- [EXERCISE] Please continue the article on Sony and Microsoft teaming up against Google Stadia, picking up right after its final sentence.

-------- EXTRACT PROVIDED

Last Updated on April 17, 2022 by Mark P.
For those of you who don’t know yet, Google Stadia is a project by the titular company to bring video games to the next level; a system where you stream games in their entirety. The data for the game itself is kept in a massive Google server. The processing power needed to run it is kept remotely, meaning you can play any game on any device, without having to download it. This understandably sounds pretty far-fetched. The ability to play massive, demanding games typically reserved for a gaming PC on your phone, and without having to download it? It sounds like science fiction, but with Google’s massive resources, both financial and technological, it can be done.
Naturally, Google Stadia has made your usual game publishing folks uneasy. After all, why buy a PlayStation or an Xbox, or any of their related games, when you can play all the game Google Stadia has to offer on whatever device you have? In fact, Google Stadia has Sony and Microsoft sweating so much that the arch nemeses are doing the unthinkable; teaming up to strike first.
PlayStation Now is combined with Microsoft Azure. The two companies have signed a memorandum stating that both companies will “explore joint development of future cloud solutions in Microsoft Azure to support their respective game and content-streaming services. Sony will even be using Azure’s data center solutions to better improve its own services.
For reference, Microsoft Azure launched in 2010 and is Microsoft’s cloud computing software and data management service. Now that Sony has teamed up and joined the ranks, this could be potentially bad news for Amazon Web Services, which is the current main competitor in this market. However, it’s obvious that this move is primarily a preemptive one made to prepare both companies for the arrival of Google in their market.

----------------
-------- MATERIAL PROVIDED

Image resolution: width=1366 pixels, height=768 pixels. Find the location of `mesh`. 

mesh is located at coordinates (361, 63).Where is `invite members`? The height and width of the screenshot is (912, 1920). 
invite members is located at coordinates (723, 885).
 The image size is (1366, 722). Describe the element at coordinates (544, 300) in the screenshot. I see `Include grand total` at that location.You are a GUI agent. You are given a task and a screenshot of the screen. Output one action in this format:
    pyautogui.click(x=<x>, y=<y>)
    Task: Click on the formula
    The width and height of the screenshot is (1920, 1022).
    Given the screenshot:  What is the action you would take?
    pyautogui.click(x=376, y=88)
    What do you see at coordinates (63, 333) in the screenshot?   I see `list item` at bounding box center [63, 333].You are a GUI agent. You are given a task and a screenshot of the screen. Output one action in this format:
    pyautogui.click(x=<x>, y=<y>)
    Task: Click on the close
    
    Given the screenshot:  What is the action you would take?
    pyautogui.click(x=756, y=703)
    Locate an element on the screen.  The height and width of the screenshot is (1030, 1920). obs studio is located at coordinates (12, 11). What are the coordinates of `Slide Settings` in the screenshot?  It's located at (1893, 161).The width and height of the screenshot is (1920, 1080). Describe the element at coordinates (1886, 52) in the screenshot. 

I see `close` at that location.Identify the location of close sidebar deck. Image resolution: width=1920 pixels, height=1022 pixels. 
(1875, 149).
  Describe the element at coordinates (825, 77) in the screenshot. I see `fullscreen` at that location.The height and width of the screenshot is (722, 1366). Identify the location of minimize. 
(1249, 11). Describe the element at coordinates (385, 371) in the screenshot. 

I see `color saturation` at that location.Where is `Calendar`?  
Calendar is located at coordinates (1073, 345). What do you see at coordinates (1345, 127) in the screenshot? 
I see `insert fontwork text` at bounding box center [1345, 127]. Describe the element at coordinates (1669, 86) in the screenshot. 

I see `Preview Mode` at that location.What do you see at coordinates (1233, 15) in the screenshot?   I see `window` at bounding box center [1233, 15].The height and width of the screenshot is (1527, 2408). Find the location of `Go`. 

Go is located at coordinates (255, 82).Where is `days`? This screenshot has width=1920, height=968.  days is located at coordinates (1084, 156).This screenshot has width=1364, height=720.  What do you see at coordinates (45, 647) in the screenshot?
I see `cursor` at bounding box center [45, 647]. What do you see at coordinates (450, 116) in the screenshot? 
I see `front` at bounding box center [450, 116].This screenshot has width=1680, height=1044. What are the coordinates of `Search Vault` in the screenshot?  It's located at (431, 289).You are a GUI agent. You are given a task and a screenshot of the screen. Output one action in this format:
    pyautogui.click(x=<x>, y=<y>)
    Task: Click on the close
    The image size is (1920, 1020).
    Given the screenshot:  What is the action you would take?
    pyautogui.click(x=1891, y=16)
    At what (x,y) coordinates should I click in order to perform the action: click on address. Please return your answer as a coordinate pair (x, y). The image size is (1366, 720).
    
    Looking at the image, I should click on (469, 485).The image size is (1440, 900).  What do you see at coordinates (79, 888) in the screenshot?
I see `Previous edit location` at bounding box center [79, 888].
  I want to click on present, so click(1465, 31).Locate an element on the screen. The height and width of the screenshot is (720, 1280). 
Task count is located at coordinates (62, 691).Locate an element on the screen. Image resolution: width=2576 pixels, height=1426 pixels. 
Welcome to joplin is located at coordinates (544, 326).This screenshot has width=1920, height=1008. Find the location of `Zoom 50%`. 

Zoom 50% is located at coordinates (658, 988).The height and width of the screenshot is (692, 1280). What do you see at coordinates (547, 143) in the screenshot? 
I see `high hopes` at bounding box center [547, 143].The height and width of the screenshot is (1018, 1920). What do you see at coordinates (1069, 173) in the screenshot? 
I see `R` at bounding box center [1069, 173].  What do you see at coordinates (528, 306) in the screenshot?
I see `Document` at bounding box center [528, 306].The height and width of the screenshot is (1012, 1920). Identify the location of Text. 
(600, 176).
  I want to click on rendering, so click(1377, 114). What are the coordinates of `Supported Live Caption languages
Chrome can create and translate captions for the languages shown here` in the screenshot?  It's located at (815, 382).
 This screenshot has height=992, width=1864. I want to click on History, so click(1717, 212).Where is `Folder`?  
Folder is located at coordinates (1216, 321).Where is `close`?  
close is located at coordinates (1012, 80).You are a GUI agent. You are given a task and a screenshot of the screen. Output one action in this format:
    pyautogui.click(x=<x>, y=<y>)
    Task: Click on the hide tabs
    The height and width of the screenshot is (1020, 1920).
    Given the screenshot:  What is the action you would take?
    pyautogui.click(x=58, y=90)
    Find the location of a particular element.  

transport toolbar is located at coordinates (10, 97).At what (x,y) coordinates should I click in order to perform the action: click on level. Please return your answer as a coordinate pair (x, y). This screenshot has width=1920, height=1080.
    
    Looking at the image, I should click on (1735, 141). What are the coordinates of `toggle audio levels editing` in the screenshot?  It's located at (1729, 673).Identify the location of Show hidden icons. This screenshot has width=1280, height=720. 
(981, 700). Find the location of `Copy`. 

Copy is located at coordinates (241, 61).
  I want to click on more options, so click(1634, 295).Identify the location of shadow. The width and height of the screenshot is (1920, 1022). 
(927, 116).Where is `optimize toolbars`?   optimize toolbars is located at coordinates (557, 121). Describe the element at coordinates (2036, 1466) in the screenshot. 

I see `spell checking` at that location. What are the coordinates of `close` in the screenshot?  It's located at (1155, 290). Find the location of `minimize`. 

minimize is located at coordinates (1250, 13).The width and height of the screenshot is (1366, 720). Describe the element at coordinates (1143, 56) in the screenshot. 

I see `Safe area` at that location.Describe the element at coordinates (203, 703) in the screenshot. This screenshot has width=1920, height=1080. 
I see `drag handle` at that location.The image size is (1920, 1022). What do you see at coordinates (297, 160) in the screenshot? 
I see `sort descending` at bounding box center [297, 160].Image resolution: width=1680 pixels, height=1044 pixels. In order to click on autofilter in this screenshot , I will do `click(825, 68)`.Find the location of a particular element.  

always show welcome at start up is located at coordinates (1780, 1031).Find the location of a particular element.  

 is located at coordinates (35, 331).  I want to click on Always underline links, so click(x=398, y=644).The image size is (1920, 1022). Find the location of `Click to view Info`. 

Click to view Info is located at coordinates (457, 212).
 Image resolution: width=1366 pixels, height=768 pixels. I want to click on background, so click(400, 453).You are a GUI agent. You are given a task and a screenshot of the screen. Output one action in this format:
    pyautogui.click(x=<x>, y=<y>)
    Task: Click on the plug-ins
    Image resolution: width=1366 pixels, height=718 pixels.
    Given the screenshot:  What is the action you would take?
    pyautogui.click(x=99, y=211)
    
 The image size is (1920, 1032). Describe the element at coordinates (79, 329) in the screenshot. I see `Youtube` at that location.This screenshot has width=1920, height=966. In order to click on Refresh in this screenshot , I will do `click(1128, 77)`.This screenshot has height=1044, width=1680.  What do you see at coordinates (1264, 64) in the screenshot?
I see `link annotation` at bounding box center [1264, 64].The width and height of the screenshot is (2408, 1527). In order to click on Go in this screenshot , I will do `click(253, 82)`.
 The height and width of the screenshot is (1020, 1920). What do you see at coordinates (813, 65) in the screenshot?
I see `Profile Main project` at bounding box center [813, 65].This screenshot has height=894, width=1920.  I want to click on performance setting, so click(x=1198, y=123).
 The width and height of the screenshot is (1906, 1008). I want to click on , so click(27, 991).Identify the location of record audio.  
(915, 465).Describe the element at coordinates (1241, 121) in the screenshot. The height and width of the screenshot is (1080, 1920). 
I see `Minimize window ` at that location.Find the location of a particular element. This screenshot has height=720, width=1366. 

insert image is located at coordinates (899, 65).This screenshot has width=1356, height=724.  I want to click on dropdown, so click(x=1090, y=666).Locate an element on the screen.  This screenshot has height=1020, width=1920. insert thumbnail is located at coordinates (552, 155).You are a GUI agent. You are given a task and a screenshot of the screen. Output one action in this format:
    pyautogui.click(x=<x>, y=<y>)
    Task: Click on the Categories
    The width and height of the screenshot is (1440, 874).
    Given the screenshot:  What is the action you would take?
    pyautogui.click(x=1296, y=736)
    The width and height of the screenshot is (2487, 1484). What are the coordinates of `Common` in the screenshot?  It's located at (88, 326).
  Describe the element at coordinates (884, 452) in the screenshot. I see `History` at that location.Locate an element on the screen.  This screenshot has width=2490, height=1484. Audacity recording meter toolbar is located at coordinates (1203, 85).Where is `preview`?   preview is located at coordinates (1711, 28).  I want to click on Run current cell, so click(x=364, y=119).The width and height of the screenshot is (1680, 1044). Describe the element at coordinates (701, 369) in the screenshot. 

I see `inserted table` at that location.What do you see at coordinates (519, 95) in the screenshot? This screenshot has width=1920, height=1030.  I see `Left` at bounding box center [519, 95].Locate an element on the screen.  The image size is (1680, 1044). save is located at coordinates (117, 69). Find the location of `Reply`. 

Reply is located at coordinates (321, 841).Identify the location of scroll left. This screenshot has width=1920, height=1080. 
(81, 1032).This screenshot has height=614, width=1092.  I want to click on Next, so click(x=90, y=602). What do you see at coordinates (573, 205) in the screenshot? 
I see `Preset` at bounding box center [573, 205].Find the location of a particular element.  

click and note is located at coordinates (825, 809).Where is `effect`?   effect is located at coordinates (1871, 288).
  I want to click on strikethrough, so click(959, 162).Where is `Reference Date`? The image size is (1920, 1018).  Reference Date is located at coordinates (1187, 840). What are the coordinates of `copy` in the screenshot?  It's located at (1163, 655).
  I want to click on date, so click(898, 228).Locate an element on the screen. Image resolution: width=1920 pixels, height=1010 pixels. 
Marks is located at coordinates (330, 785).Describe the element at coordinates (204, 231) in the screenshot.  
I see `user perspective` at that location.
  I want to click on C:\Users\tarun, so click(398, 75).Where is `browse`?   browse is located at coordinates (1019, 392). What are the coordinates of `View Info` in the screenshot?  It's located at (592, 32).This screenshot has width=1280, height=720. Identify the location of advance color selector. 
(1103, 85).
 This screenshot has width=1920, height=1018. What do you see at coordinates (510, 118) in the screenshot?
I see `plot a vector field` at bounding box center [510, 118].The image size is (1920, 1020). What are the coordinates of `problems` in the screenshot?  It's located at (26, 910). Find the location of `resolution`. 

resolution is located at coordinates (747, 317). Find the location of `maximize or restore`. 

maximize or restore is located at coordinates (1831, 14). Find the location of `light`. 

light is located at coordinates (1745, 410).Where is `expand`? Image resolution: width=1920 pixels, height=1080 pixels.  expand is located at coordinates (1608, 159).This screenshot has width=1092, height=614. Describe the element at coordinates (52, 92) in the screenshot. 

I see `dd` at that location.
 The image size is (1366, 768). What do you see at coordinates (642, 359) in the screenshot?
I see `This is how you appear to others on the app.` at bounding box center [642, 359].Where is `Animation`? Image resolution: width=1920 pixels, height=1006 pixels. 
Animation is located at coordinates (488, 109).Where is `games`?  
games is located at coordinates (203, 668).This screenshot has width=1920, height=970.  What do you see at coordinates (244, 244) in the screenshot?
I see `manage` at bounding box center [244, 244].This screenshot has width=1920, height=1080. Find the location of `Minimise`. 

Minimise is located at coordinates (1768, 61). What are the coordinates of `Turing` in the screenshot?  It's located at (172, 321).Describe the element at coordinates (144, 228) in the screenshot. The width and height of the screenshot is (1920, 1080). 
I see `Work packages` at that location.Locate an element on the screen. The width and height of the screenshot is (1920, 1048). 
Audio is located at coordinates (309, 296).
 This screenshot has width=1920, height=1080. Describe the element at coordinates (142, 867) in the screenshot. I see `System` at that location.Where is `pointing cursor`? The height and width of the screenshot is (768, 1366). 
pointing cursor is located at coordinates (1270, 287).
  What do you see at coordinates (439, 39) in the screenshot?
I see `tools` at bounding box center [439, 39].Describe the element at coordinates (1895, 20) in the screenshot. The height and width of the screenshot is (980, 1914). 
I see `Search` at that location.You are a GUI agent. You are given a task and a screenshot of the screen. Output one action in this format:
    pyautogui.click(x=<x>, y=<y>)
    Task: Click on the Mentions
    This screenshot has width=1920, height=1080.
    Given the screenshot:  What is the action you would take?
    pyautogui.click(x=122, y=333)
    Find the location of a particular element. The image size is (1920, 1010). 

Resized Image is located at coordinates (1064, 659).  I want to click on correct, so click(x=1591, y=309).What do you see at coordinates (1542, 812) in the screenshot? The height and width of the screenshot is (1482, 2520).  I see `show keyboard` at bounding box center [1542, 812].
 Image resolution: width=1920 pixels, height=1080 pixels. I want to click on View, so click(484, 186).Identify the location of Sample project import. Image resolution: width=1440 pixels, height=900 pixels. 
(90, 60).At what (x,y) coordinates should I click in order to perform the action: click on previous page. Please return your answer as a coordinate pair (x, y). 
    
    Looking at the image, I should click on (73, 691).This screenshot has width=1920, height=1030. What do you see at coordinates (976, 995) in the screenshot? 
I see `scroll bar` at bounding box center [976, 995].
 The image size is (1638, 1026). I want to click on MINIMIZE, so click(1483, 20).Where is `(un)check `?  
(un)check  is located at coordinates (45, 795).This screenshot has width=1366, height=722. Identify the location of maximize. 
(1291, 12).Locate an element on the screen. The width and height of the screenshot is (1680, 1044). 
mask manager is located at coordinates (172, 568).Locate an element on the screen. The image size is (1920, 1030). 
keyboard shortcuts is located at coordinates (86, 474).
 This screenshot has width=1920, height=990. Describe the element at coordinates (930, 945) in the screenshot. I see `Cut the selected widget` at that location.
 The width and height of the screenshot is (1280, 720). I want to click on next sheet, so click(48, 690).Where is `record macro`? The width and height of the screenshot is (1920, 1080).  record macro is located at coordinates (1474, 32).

----------------

- [RESULT FOR THIS TASK]
The fact that these two amicable yet bitter rivals have come together is a testament to how dangerous Google Stadia is perceived to be, at least to the profit of their company. After all, you could expect console sales to drop pretty readily when your phone can play nearly any game you want in high definition and 60 FPS with the click of a hyperlink. While PlayStation already has a game streaming service of its own and Xbox has GamePass, which lets you download a large library of games, both of these naturally require possession of an Xbox or a PlayStation.
That said, whether or not Google Stadia has the effect on the gaming industry everyone fears remains to be seen. After all, streaming games on any device is only good if the games are good. But game developers could flock en masse to Google’s side if they could get the opportunity to create games with next to no limitations before Microsoft and Sony offer the same thing. Ultimately, we can only wait and see if this partnership between the two gaming giants will bear fruit.
The new service dubbed xCloud is said to be available for public testing this October.